Disaat Penulis kelas 5 Sekolah Dasar, orang tua membawa Penulis pulang kembali ke kampung melanjutkan sekolah karena orang tua khawatir nanti anaknya terkena harus modrenisasi Jakarta. Orang tua kawatir anaknya tidak lagi menjadi orang Minang. Maklum Penulis agak nakal waktu SD itu, sempat hilang satu hari, gara-gara pergi bermain dengan kawan-kawan anak Betawi.
Setelah sekolah di kampung (Minang), setiap waktu libur lebaran panjang sekolah, orang tua mengizinkan Penulis pergi liburan ke Jakarta, menginap berpindah-pindah dari rumah saudara yang satu ke rumah saudara yang lain. Setelah libur selesai kembali lagi ke kampung.
Saat liburan tersebut Penulis lebih suka singgah atau tinggal ditempat saudara Kebayoran Lama (Komplek Polisi), karena dari posisi ini dekat dengan terminal Blok M dan juga ke daerah kawasan Istana Negara, Tugu Monas, Museum Nasional, Stasiun Gambir, Bundaran Hotel Indonesia, serta tempat-tempat bersejarah lainnya.
Sehingga, Penulis tahu betul perkembangan Ibu Kota Negara (DKI) ini semenjak tahun 80-an sampai sekarang. Penulis mengetahui kapan kawasan Blok M dibuat terminal modern, dimana diatasnya tempat naik bus kota, oplet dan dibawah tanah ada pasar (mall) beberapa tingkat.

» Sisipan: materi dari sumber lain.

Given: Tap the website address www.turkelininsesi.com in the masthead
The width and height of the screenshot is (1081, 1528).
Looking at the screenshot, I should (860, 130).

Waktu itu suasana Jakarta begitu menarik dan indah bagi orang pelosok daerah untuk berlibur dan mencari peruntungan nasib. Penulis pernah menikmati suasana tersebut. Walaupun dari Pauh Kamba (Pariaman) ke Jakarta butuh waktu tiga hari tiga malam naik bus ANS, bus Transport atau bus NPM, selalu dinikmati.
Jakarta memang daerah istimewa, semua sejarah Republik Indonesia terjadi disini. Keberadaan Jakarta pun dari literatur yang ada sudah bermula dari zaman kerajaan, sudah istimewa sejak dahulu kala.
Serta berabad lamanya Jakarta bertumbuh sebagai kota terbaik dizamannya. Prasasti Tugu di era Kerajaan Tarumanegara abad 4-7 Masehi, menyebut kawasan Sunda Kelapa ini memiliki kali yang indah dengan air bersih. Sudah ada dokumennya.
Tome Pires yang datang tahun 1513 berkisah ; Pelabuhan Kalapa bagus sekali. Inilah pelabuhan terpenting dan terbaik dari semuanya. Seorang Jerman bernama Christopher Fryke yang berkunjung pada 1680 memberi kesaksian, Jakarta ; lebih indah dari pada Amsterdam.
Namun tolak ukur kuatnya Ibu Kota Negara ini adalah kekuatan Jakarta sebagai Ibu Kota, sebenarnya justru pada identitasnya yang menyejarah, bukan pada kemetropolitanannya yang ragawi.
Ditegaskan bahwa kekuatan Jakarta sebagai Ibu Kota justru pada identitasnya yang menyejarah, bukan pada kemetropolitanannya yang duniawi, Kota lain dapat dibangun supermodern, tetapi tak bisa menggantikan Jakarta yang meng-Indonesia karena sejarah peradaban.
Menurut penulis sangat salah sebenarnya orang-orang di Parlemen Indonesia, anggota DPR RI terhormat, Presiden Jokowi memindahkan Ibu Kota Nagara ke Kalimantan dengan alasan dibuat-buat. Seperti seolah-olah Jakarta biang kesusahan sistim pemerintahan, pembangunan ekonomi terhalang, kekuasan tidak bebas berprilaku.
Jakarta jadi Ibu Kota Negara karena sejarah panjangnya Nusantara ini, bukan karena Jakarta pusat bisnis, pusat ekonomi, pusat kepentingan oligarki atau pusat kepicikan penguasa untuk tetap berkuasa[*].